### WORK INSTRUCTIONS
Each line of the material should be retyped without alteration.

### PROVIDED INFORMATION
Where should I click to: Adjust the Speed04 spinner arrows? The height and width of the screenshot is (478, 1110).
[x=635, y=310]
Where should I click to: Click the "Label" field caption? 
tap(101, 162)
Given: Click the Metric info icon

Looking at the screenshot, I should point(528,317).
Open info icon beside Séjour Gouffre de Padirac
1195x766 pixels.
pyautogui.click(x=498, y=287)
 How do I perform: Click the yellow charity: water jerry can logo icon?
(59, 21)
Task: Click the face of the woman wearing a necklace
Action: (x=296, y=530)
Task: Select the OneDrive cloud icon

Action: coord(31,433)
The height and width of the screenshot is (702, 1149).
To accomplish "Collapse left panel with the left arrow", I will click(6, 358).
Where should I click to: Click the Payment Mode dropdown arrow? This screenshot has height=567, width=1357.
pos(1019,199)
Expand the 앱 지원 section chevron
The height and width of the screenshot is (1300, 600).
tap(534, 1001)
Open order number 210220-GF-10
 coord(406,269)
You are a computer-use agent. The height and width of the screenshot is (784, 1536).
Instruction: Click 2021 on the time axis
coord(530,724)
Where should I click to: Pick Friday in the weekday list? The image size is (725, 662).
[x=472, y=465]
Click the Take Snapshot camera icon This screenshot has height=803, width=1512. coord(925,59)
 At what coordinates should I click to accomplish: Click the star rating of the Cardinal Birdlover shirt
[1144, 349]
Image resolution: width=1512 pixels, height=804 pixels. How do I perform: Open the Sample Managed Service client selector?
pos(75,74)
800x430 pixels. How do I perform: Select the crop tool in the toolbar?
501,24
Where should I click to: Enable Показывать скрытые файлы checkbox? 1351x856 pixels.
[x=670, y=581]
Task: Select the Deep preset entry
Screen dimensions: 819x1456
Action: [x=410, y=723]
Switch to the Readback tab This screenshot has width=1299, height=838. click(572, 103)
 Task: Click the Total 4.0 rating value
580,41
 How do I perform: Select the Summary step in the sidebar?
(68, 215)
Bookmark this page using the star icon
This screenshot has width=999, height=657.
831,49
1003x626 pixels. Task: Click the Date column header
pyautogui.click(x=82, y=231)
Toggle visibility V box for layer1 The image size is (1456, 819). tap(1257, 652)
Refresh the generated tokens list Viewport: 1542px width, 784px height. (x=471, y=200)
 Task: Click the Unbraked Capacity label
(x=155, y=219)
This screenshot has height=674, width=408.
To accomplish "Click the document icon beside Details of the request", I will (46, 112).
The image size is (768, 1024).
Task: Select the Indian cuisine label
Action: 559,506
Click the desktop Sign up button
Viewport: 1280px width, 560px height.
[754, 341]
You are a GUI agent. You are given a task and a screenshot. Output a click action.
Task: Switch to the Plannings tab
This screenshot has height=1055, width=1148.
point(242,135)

### EXERCISE OUTPUT
Where should I click to: Adjust the Speed04 spinner arrows? The height and width of the screenshot is (478, 1110).
[x=635, y=310]
Where should I click to: Click the "Label" field caption? 
tap(101, 162)
Given: Click the Metric info icon

Looking at the screenshot, I should point(528,317).
Open info icon beside Séjour Gouffre de Padirac
1195x766 pixels.
pyautogui.click(x=498, y=287)
 How do I perform: Click the yellow charity: water jerry can logo icon?
(59, 21)
Task: Click the face of the woman wearing a necklace
Action: (x=296, y=530)
Task: Select the OneDrive cloud icon

Action: coord(31,433)
The height and width of the screenshot is (702, 1149).
To accomplish "Collapse left panel with the left arrow", I will click(6, 358).
Where should I click to: Click the Payment Mode dropdown arrow? This screenshot has height=567, width=1357.
pos(1019,199)
Expand the 앱 지원 section chevron
The height and width of the screenshot is (1300, 600).
tap(534, 1001)
Open order number 210220-GF-10
 coord(406,269)
You are a computer-use agent. The height and width of the screenshot is (784, 1536).
Instruction: Click 2021 on the time axis
coord(530,724)
Where should I click to: Pick Friday in the weekday list? The image size is (725, 662).
[x=472, y=465]
Click the Take Snapshot camera icon This screenshot has height=803, width=1512. coord(925,59)
 At what coordinates should I click to accomplish: Click the star rating of the Cardinal Birdlover shirt
[1144, 349]
Image resolution: width=1512 pixels, height=804 pixels. How do I perform: Open the Sample Managed Service client selector?
pos(75,74)
800x430 pixels. How do I perform: Select the crop tool in the toolbar?
501,24
Where should I click to: Enable Показывать скрытые файлы checkbox? 1351x856 pixels.
[x=670, y=581]
Task: Select the Deep preset entry
Screen dimensions: 819x1456
Action: [x=410, y=723]
Switch to the Readback tab This screenshot has width=1299, height=838. click(572, 103)
 Task: Click the Total 4.0 rating value
580,41
 How do I perform: Select the Summary step in the sidebar?
(68, 215)
Bookmark this page using the star icon
This screenshot has width=999, height=657.
831,49
1003x626 pixels. Task: Click the Date column header
pyautogui.click(x=82, y=231)
Toggle visibility V box for layer1 The image size is (1456, 819). tap(1257, 652)
Refresh the generated tokens list Viewport: 1542px width, 784px height. (x=471, y=200)
 Task: Click the Unbraked Capacity label
(x=155, y=219)
This screenshot has height=674, width=408.
To accomplish "Click the document icon beside Details of the request", I will (46, 112).
The image size is (768, 1024).
Task: Select the Indian cuisine label
Action: 559,506
Click the desktop Sign up button
Viewport: 1280px width, 560px height.
[754, 341]
You are a GUI agent. You are given a task and a screenshot. Output a click action.
Task: Switch to the Plannings tab
This screenshot has height=1055, width=1148.
point(242,135)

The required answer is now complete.